> **Goals**
1/ Answer each question from the subword tokenizing commit page below.
(a) How many files does the commit change, and how many additions and deletions does it show?
(b) Which module does the new automodule directive name?
(c) Who is listed as the approver?
2/ Turn the paragraph of the subword tokenizing commit page that begins "Apart of #15162" into a short list that keeps its facts.
3/ Extend the subword tokenizing commit page below, picking up right after its final line.

> **Provided passage**
Migrate NVtext subword tokenizing APIs to pylibcudf (#17096)

Apart of #15162 Authors: - Matthew Murray (https://github.com/Matt711) Approvers: - Vyas Ramasubramani (https://github.com/vyasr) URL: #17096
rapidsai · Oct 31, 2024 · a0711d0 · a0711d0
1 parent a69de57
commit a0711d0
Show file tree

Hide file tree

Showing 11 changed files with 202 additions and 43 deletions.
diff --git a/docs/cudf/source/user_guide/api_docs/pylibcudf/nvtext/index.rst b/docs/cudf/source/user_guide/api_docs/pylibcudf/nvtext/index.rst
@@ -13,4 +13,5 @@ nvtext
     normalize
     replace
     stemmer
+    subword_tokenize
     tokenize
diff --git a/docs/cudf/source/user_guide/api_docs/pylibcudf/nvtext/subword_tokenize.rst b/docs/cudf/source/user_guide/api_docs/pylibcudf/nvtext/subword_tokenize.rst
@@ -0,0 +1,6 @@
+================
+subword_tokenize
+================
+
+.. automodule:: pylibcudf.nvtext.subword_tokenize
+   :members:
diff --git a/python/cudf/cudf/_lib/nvtext/subword_tokenize.pyx b/python/cudf/cudf/_lib/nvtext/subword_tokenize.pyx
@@ -5,35 +5,16 @@ from libc.stdint cimport uint32_t
 from cudf.core.buffer import acquire_spill_lock
 
 from libcpp cimport bool
-from libcpp.memory cimport unique_ptr
-from libcpp.string cimport string
-from libcpp.utility cimport move
-
-from pylibcudf.libcudf.column.column_view cimport column_view
-from pylibcudf.libcudf.nvtext.subword_tokenize cimport (
-    hashed_vocabulary as cpp_hashed_vocabulary,
-    load_vocabulary_file as cpp_load_vocabulary_file,
-    move as tr_move,
-    subword_tokenize as cpp_subword_tokenize,
-    tokenizer_result as cpp_tokenizer_result,
-)
 
 from cudf._lib.column cimport Column
 
-
-cdef class Hashed_Vocabulary:
-    cdef unique_ptr[cpp_hashed_vocabulary] c_obj
-
-    def __cinit__(self, hash_file):
-        cdef string c_hash_file = <string>str(hash_file).encode()

> **Raw data**
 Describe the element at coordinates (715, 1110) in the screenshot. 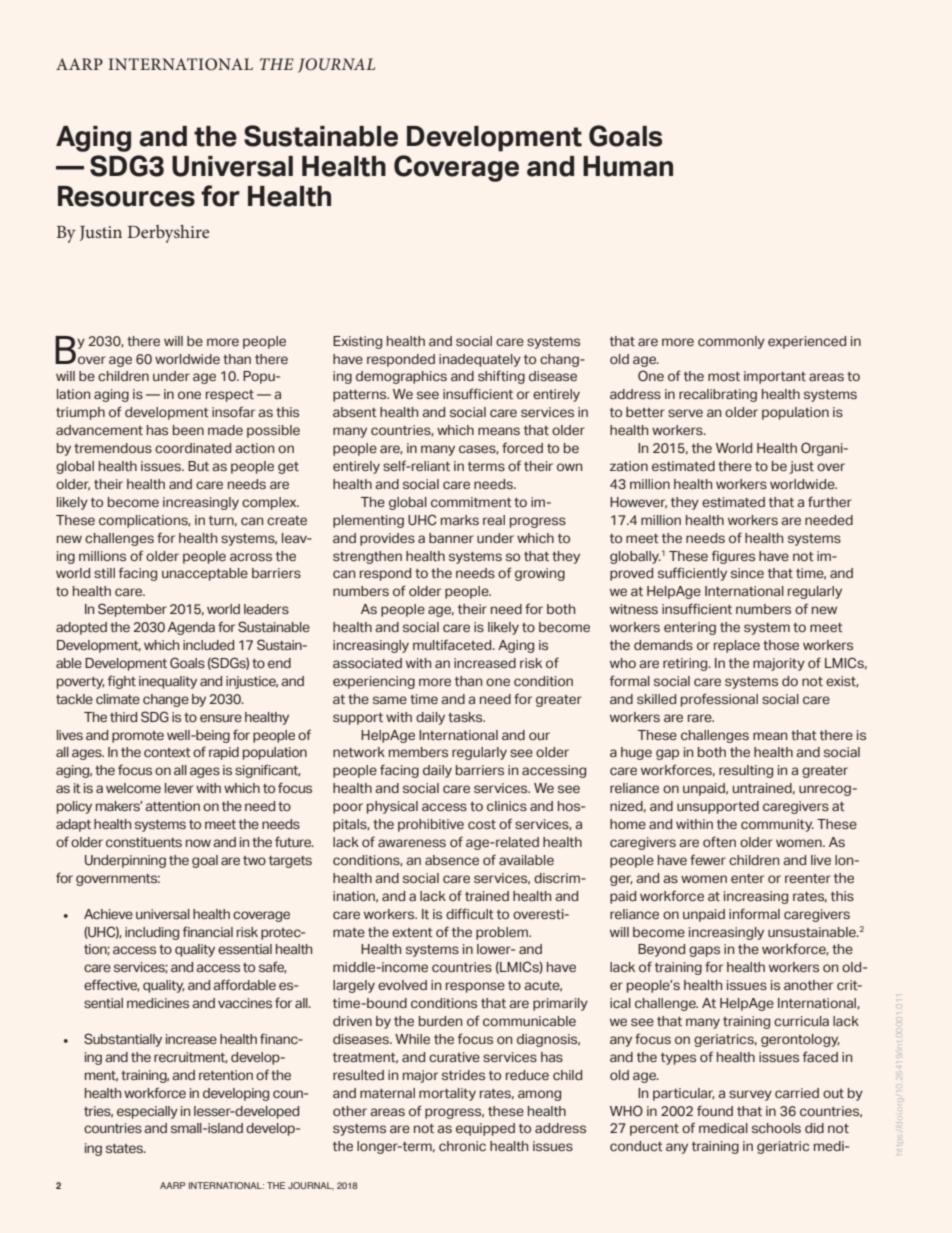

> **Per-task outputs**
1/
(a) 11 changed files, with 202 additions and 43 deletions.
(b) pylibcudf.nvtext.subword_tokenize
(c) Vyas Ramasubramani (https://github.com/vyasr)

2/
- Part of: #15162
- Author: Matthew Murray (https://github.com/Matt711)
- Approver: Vyas Ramasubramani (https://github.com/vyasr)
- URL: #17096

3/
-        with nogil:
-            self.c_obj = move(cpp_load_vocabulary_file(c_hash_file))
+from pylibcudf import nvtext
 
 
 @acquire_spill_lock()
 def subword_tokenize_inmem_hash(
     Column strings,
-    Hashed_Vocabulary hashed_vocabulary,
+    object hashed_vocabulary,
     uint32_t max_sequence_length=64,
     uint32_t stride=48,
     bool do_lower=True,
@@ -42,21 +23,16 @@ def subword_tokenize_inmem_hash(
     """
     Subword tokenizes text series by using the pre-loaded hashed vocabulary
     """
-    cdef column_view c_strings = strings.view()
-    cdef cpp_tokenizer_result c_result
-    with nogil:
-        c_result = tr_move(
-            cpp_subword_tokenize(
-                c_strings,
-                hashed_vocabulary.c_obj.get()[0],
-                max_sequence_length,
-                stride,
-                do_lower,
-                do_truncate,
-            )
-        )
+    result = nvtext.subword_tokenize.subword_tokenize(
+        strings.to_pylibcudf(mode="read"),
+        hashed_vocabulary,
+        max_sequence_length,
+        stride,
+        do_lower,
+        do_truncate,
+    )
     # return the 3 tensor components
-    tokens = Column.from_unique_ptr(move(c_result.tensor_token_ids))
-    masks = Column.from_unique_ptr(move(c_result.tensor_attention_mask))
-    metadata = Column.from_unique_ptr(move(c_result.tensor_metadata))
+    tokens = Column.from_pylibcudf(result[0])
+    masks = Column.from_pylibcudf(result[1])
+    metadata = Column.from_pylibcudf(result[2])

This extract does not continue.